The Volkswagen emission scandal and the Enron scandal are two examples where traditional valuation models failed to capture the risks these companies faced. In hindsight, understanding aspects of governance within these companies would have exposed some of these risks and could have averted losses for many of the investors.

As per research[2], risk adjusted returns of portfolios where ESG factors were given importance tend to be higher as compared to portfolios where there was no allocation for an ESG factor-based selection of equities. In addition, ESG-compliant firms have greater transparency, leading to a lower cost of capital and risk premium.

Risk adjusted return of investment portfolio graph

Need for Mastering ESG Data

While ESG data can be synthesized internally through checklists and other mechanisms by asset managers themselves using their own internal criteria and metrics, there are multiple providers who maintain ESG data in varying degrees of coverage. ESG data may be required in a variety of applications. Order management systems might require ESG data to check for compliance prior to the execution of a trade. There might be a need for alerts or flags of the held securities that breach an ESG threshold. Reporting tools might also require ESG data to check the current state of compliance at multiple levels ranging from portfolio, strategy or analyst levels.

1) Some asset managers might want to create a checklist for the internal computation or assessment of ESG metrics. This will require a solution with native capabilities to permit users to master data.

2) Each of the applications may be managed by different teams. Each of these teams will eventually maintain ESG data in the format, volume and quality as they will require, leading to a lack of standardization and integrity.

3) Each of the applications may try to retrieve data for their own set of requirements, leading to a redundant increase in the number of data requests and retrievals.

4) ESG data will become inconsistent over time across applications, especially if they work in silos.

5) As the fund grows, the amount of ESG data required to be sourced will also increase in proportion to the issuer of the securities and corresponding countries. There might also be a need to increase the number of ESG issues being considered, which will amount to an increase in volume. While there are some dataflows that will require automation, there will be also some dataflows that will require tracking and monitoring.

ESG Data Mastering Solution: IVP Security & Reference Master

IVP Security & Reference Master, with a configurable data model, allows users to master ESG data as per their requirements without the need for customization of the application. This configurable data model allows asset managers to maintain and change customized ESG checklists as per their requirement without the reliance on the external IT team. IVP Security & Reference Master also has native capabilities to support sourcing from multiple ESG data sources, produce a blended golden copy of ESG data, store ESG data at both the issuer and at the country level, and distribute the copy of ESG data to multiple applications for their consumption.
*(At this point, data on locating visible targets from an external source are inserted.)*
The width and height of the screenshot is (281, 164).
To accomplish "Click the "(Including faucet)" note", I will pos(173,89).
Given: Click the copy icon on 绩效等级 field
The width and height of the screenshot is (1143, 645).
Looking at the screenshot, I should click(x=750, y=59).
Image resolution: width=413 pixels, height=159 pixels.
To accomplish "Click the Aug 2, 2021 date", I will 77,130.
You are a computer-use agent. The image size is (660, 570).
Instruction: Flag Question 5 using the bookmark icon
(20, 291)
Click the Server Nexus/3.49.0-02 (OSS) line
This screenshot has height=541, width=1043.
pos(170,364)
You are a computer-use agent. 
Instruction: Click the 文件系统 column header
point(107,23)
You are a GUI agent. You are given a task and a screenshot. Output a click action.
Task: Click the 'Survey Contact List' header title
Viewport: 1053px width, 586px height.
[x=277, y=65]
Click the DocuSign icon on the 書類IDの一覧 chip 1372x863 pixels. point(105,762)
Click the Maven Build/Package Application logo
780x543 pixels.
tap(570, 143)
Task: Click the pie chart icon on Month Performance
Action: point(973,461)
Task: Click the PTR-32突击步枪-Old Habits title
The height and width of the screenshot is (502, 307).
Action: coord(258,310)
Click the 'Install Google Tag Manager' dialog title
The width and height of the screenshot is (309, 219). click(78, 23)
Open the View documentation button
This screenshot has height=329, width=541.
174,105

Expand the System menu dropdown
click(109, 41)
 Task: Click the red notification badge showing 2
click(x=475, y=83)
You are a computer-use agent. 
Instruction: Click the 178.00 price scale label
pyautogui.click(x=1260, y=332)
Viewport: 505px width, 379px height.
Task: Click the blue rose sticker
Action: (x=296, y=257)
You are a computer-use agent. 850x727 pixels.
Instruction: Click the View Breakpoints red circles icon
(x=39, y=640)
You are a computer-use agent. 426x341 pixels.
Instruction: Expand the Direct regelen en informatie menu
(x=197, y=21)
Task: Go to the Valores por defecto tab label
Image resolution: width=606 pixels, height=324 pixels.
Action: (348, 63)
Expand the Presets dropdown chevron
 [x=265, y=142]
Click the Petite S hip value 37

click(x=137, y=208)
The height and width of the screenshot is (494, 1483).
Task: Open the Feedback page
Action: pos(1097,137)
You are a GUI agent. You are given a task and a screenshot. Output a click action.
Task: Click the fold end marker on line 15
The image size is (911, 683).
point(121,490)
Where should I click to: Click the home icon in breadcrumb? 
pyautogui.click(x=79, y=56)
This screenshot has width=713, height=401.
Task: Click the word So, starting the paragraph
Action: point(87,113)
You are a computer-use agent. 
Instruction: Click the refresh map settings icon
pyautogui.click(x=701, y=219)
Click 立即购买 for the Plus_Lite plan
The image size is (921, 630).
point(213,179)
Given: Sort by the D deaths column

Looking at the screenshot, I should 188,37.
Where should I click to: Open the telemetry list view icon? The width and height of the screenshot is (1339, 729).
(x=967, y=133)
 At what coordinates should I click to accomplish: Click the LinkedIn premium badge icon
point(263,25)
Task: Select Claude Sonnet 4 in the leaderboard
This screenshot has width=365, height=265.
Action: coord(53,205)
This solves a multitude of problems related to a lack of standardization and redundant data retrievals as it maintains consistency across applications and allows asset managers to scale at ease. The growth and adoption of ESG data is going to continue as managers seek new opportunities. Managers must continue to examine their data management capabilities to ensure customization, continuity and scalability once in use.

[1] Emily Chasan, “Spending on ESG Data Seen Rising to $1 Billion Amid Asset Growth,” Bloomberg, March 9, 2020.

[2] Manpreet Gill, “ESG investing: what is it and will it give me better returns?” Standard Chartered, May 21, 2018.